RECONSTRUCTION OF A MULTIDIMENSIONAL SCENERY WITH A BRANCHING RANDOM WALK
成果类型:
Article
署名作者:
Matzinger, Heinrich; Pachon, Angelica; Popov, Serguei
署名单位:
University System of Georgia; Georgia Institute of Technology; University of Turin; Universidade Estadual de Campinas
刊物名称:
ANNALS OF APPLIED PROBABILITY
ISSN/ISSBN:
1050-5164
DOI:
10.1214/16-AAP1183
发表日期:
2017
页码:
651-685
关键词:
path
摘要:
We consider a d-dimensional scenery seen along a simple symmetric branching random walk, where at each time each particle gives the color record it observes.

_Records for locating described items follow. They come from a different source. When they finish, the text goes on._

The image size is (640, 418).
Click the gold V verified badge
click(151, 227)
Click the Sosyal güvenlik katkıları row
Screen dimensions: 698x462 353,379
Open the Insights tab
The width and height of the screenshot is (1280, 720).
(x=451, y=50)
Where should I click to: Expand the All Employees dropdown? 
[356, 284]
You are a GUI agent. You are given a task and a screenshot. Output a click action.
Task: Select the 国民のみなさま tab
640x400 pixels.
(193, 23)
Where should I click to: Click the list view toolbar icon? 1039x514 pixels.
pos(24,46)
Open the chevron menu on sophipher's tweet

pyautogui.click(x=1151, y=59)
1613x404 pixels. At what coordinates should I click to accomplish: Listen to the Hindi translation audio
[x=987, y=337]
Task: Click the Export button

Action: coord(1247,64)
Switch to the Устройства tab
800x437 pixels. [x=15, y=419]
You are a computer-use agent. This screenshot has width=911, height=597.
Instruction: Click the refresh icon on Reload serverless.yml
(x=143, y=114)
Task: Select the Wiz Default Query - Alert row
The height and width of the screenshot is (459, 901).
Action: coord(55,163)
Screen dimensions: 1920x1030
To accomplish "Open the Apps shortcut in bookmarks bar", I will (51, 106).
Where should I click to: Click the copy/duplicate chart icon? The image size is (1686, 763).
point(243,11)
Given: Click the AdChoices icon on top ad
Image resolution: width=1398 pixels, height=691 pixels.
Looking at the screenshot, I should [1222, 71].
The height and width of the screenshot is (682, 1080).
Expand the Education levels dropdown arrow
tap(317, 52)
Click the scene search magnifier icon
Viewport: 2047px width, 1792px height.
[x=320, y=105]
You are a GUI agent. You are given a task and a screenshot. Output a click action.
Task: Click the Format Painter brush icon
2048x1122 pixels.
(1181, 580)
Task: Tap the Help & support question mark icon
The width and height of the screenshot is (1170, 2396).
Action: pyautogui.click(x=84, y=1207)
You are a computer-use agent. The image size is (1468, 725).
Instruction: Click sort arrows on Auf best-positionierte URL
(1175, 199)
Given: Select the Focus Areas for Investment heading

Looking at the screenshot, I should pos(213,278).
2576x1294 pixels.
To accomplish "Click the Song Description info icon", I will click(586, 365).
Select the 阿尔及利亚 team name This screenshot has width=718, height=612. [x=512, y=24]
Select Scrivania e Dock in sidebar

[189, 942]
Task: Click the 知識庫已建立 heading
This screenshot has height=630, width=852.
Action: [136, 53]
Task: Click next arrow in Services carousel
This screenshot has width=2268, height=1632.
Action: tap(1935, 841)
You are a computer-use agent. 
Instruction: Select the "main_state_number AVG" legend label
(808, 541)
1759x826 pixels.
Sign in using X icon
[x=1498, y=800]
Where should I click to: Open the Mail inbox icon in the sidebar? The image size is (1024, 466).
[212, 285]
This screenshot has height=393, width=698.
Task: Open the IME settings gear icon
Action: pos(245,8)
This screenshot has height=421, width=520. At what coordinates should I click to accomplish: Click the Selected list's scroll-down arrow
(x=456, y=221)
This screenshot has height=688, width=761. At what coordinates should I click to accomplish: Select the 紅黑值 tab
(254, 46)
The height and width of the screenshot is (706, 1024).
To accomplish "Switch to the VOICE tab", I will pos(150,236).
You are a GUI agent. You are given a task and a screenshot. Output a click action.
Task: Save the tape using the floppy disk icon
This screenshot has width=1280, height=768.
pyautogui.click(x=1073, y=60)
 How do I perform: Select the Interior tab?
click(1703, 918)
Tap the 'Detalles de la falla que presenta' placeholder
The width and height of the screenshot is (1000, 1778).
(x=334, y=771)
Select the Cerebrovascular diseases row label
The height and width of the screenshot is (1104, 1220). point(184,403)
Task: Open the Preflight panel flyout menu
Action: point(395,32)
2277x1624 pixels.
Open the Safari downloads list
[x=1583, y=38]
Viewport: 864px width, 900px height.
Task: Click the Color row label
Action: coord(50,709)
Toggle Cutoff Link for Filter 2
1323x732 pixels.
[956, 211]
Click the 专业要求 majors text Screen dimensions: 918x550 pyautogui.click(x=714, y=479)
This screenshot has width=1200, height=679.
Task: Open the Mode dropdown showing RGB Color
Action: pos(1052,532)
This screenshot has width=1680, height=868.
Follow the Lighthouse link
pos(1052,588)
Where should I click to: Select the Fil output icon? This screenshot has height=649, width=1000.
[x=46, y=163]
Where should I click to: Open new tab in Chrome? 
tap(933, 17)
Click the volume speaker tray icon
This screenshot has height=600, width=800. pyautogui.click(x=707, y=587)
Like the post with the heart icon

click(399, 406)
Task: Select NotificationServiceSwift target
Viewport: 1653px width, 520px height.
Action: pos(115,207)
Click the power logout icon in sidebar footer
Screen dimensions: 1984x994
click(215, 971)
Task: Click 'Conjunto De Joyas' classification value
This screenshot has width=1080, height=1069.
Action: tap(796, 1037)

We show that up to equivalence the scenery can be reconstructed a.s. from the color record of all particles. To do so, we assume that the scenery has at least 2d + 1 colors which are i.i.d. with uniform probability. This is an improvement in comparison to Popov and Pachon [Stochastics 83 (2011) 107-116], where at each time the particles needed to see a window around their current position, and in Lowe and Matzinger [Ann. Appl. Probab. 12 (2002) 1322-1347], where the reconstruction is done for d = 2 with a single particle instead of a branching random walk, but millions of colors are necessary.